Locate every line in the records below that contains the string "agent", treating uppercase and lowercase letters as different. Copy each such line.

### Materials provided

-=-=-

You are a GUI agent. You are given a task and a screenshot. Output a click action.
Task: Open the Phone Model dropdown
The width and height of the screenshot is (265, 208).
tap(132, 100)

-=-=-

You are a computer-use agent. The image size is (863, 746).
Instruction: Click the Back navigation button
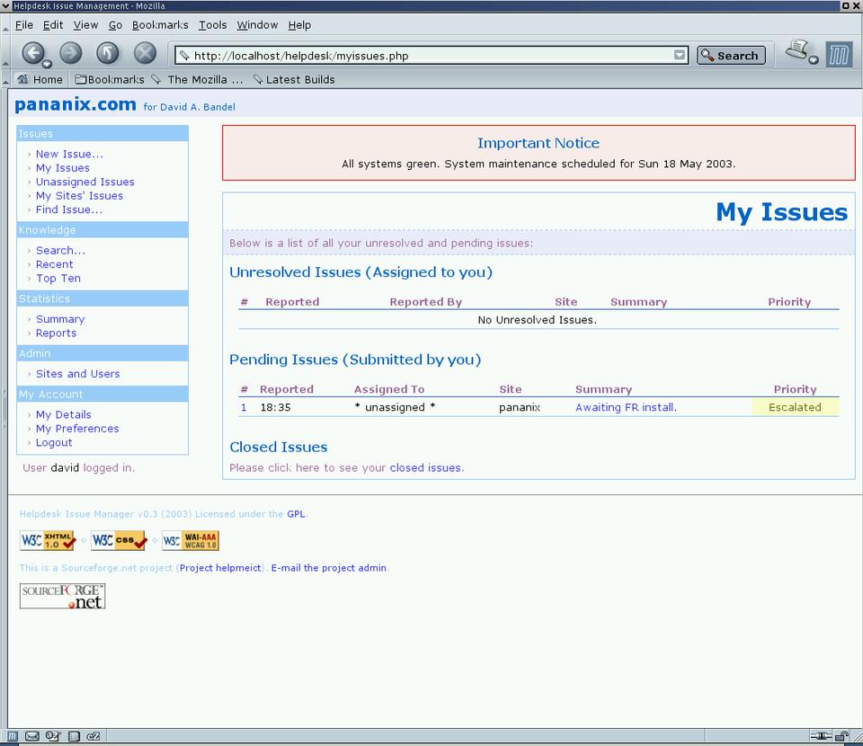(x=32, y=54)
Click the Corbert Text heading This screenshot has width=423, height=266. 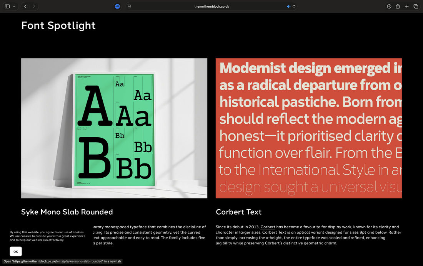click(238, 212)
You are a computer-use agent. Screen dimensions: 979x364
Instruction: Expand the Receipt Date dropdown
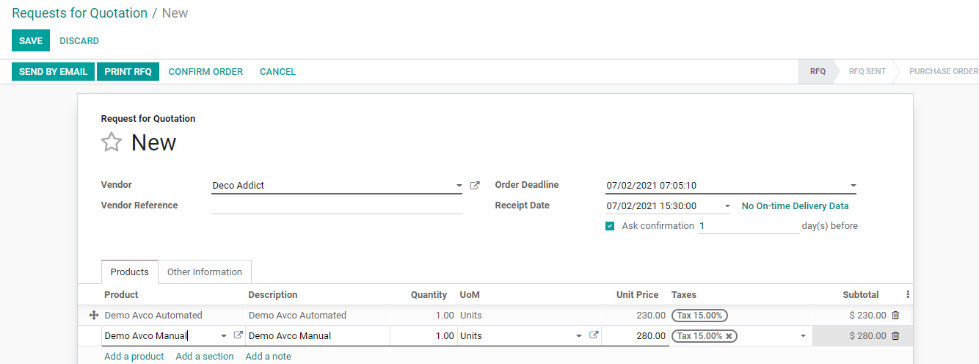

-=-=-

### Answer to the task
You are a GUI agent. You are given a task and a screenshot. Output a click action.
You are a computer-use agent. The image size is (863, 746).
You are a computer-use agent. Screen dimensions: 979x364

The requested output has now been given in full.